Consider my son’s stuffed elephant, Eli. J.R. owns Eli, but ownership entails a whole portfolio of legal rights (the bundle of sticks) with respect to the jolly elephant. J.R. can snuggle Eli and he can throw him down the stairs. He can share “Eli kisses” with Chantel and me or he can keep them all to himself. He can lend Eli interest-free to his sister so she can have a tea party with Eli and Raffi the giraffe (her animal of choice). And J.R. can offer Eli for sale on eBay, and I’d bet the “buy it now” price would be $1,000,000 based on how much he loves that elephant.
Every single thing that you can legally do with property is one stick in the bundle. You can give, loan, or sell an individual stick to other people, thereby giving them limited rights to the property. You can also give, loan, or sell the whole bundle of sticks, thereby giving them total ownership. At the root of it all, we need confidence in who actually owns each stick in the bundle in order to freely engage in commercial exchange and resolve any disputes that arise.
Often, that ownership is evidenced by possession. In the case of Eli, you can tell that he belongs to J.R. because my boy rarely puts him down. But how do you provide evidence of ownership for digital property rather than physical property? Well, that’s a bit tricky. For instance, suppose J.R. also had a hefty bitcoin balance to keep Eli company, and he agreed to loan me 1.25 bitcoin so I could short sell it on the market. How do I know that he legally owns the cryptocurrency he transfers to me? And how does he know I legally own the cryptocurrency I eventually transfer back to close the short position?
The answer is blockchain. I’m at risk of going WAY out of my depth here, but I know enough to say that blockchain is a digital technology that provides a record of transactions (i.e. a ledger) that can prove who has current legal title to cryptocurrency. Polite golf clap to the geniuses who developed it.
And a moderately vigorous and enthusiastic clap to the folks at Energy Web Foundation, Grid Singularity, and the Rocky Mountain Institute who are developing blockchain for electricity. Electrons are similar to cryptocurrencies in that people want them and we can’t see them. With blockchain, we can track who put various electrons on the grid, even though the electrons were then used by someone else. Basically, blockchain for electricity would give us the certainty in ownership we need to then have a free market for the exchange of electrons.

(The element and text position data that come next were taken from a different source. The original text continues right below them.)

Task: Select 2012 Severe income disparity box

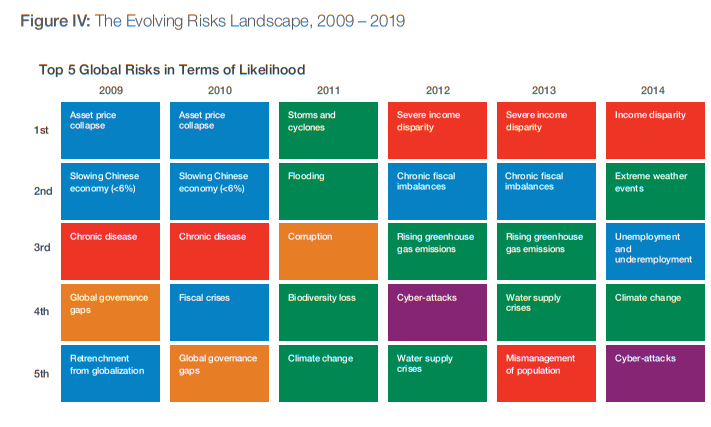Action: (x=437, y=129)
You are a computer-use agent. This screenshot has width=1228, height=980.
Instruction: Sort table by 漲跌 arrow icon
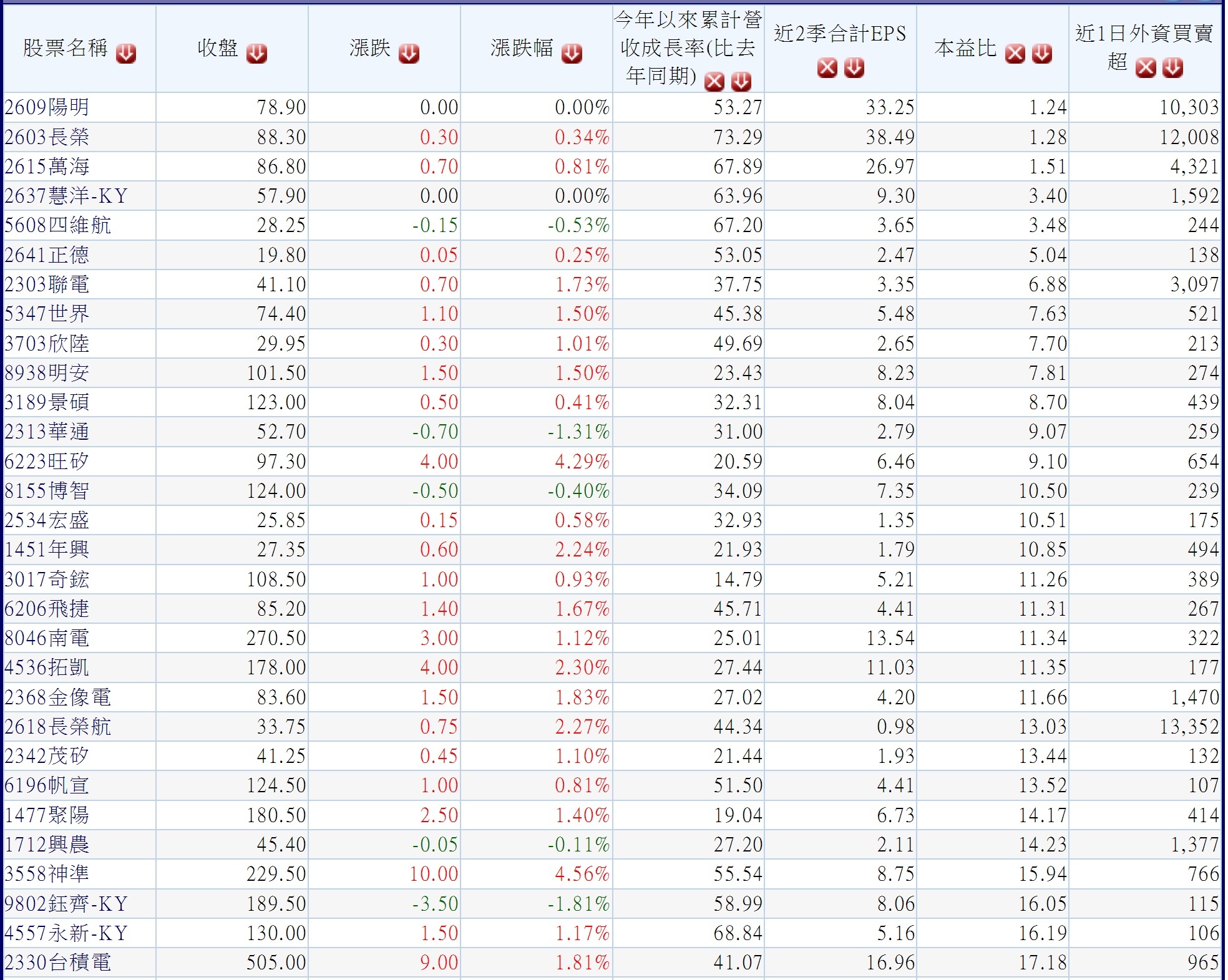click(409, 54)
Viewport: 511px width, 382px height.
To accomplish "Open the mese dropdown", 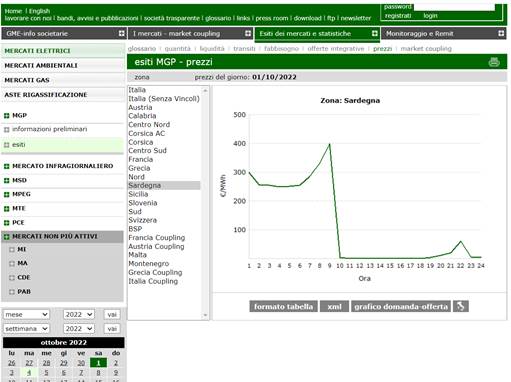I will point(26,314).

What’s the big deal, you ask? This technology could revolutionize how we power our world. Imagine this hypothetical in a world with free markets for grid-based electricity. I’ve got my electric vehicle at work and it has 100 miles of range left. I could comfortably get home with about 25 miles of charge and then plug it in and recharge overnight. I check an app on my smartphone and I see that the price for electricity where I am is surging right now, being bought at $0.20 per kWh. That extra 75 miles of range I don’t need is about 20 kWh of energy, so I plug the car in and sell those electrons to the grid. Someone buys those electrons and uses them, and I pocket $4. Cool, right?

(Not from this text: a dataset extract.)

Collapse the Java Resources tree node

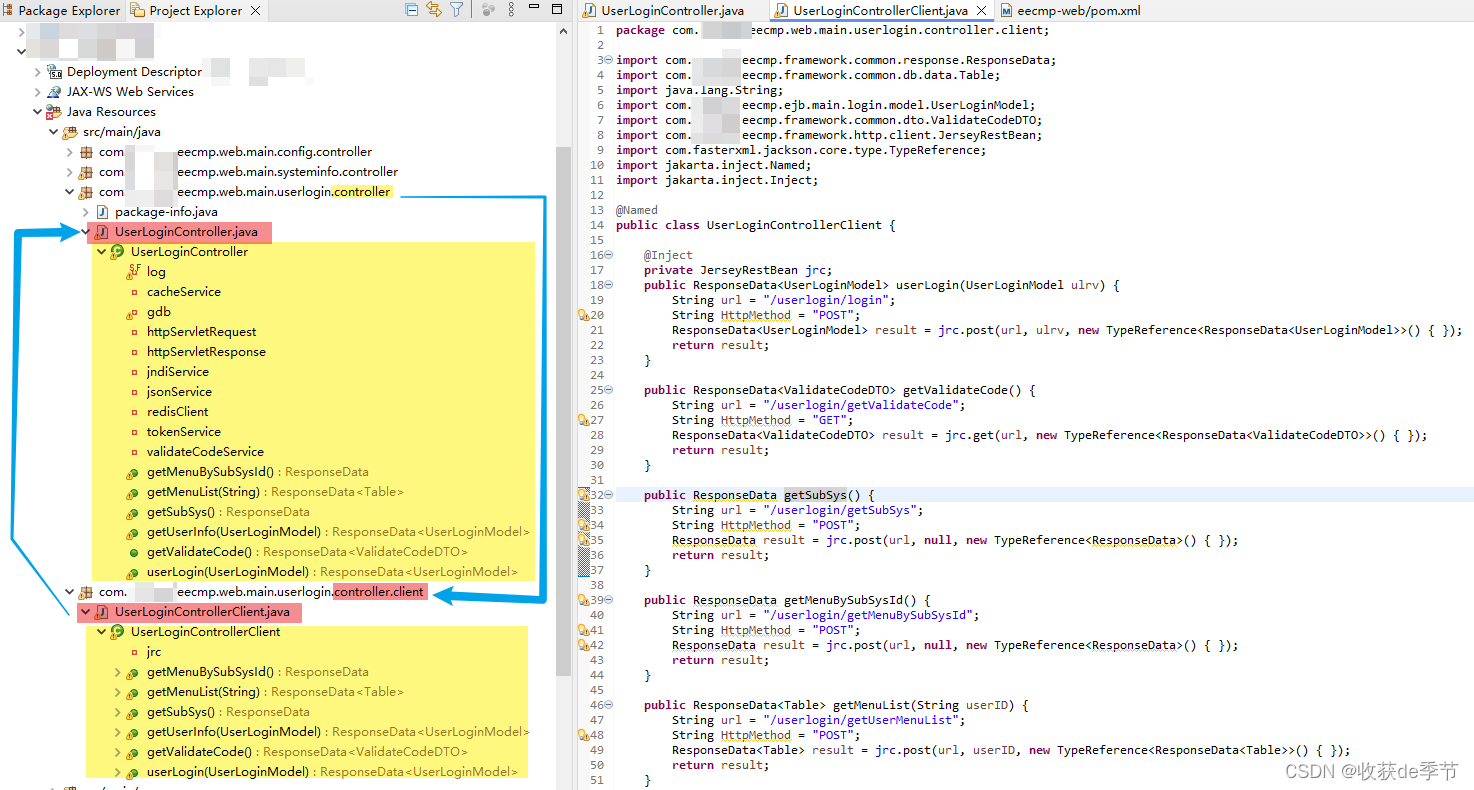(38, 112)
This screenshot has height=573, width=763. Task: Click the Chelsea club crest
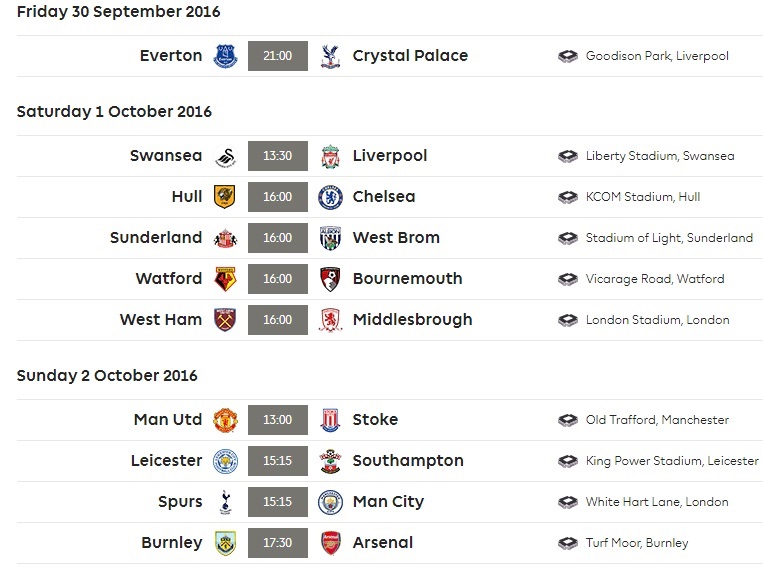coord(330,197)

Blockchain could help usher in this era of easy energy exchange, which will move the energy system one step closer to being distributed. The more distributed our energy system, the less reliant we will be on fossil-fuel energy generation. It’s early stages for sure, but I’d love to see all of us be able to buy and sell electrons. They’re a lot more useful than a bundle of sticks, that’s for sure.